Parliament of Canada
- Citation: S.C. 2007, c. 15
- Territorial extent: Canada
- Enacted: June 2007
- Commenced: August 2007

Related legislation
- Emergency Preparedness Act

= Emergency Management Act =

The Emergency Management Act (Loi sur la gestion des urgences) is an Act of the Canadian government. It was passed in June 2007 during the minority Harper government. It came into force in August 2007, and it revoked the Emergency Preparedness Act in so doing. It named the Minister of Public Safety and Emergency Preparedness as its enforcer, who is responsible under the Act for many things, including conducting exercises and providing education and training related to emergency management.

Furthermore, each Minister of the Crown is responsible under Section 6 of the Act:

to identify the risks that are within or related to his or her area of responsibility — including those related to critical infrastructure — and to do the following in accordance with the policies, programs and other measures established by the Minister:
1. prepare emergency management plans in respect of those risks;
2. maintain, test and implement those plans; and
3. conduct exercises and training in relation to those plans.
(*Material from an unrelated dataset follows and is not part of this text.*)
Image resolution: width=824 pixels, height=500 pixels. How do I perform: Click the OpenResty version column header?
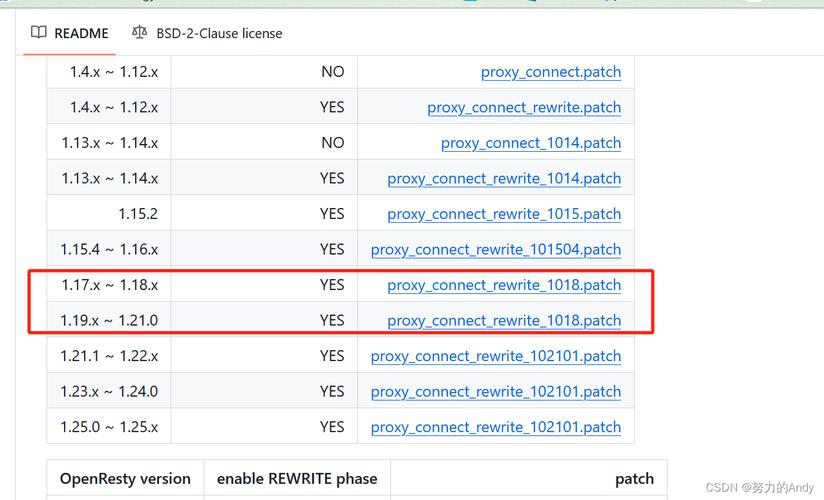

== Emergency Management Plans of Natural Resources Canada ==
An audit process, which complies with the Internal Auditing Standards of the Government of Canada, of Natural Resources Canada's responsibilities under the Act discovers nine Emergency Management Plans (EMPs):
- Wildland Fires;
- Geological Hazards;
- Space Weather;
- Geomatics Support;
- Nuclear Explosions Monitoring;
- Nuclear and Radiological Incidents;
- Energy Supply Disruption;
- Offshore/onshore Oil and Gas Incidents; and
- Non-fuel Mineral and Metal Commodities and Production Shortages Support.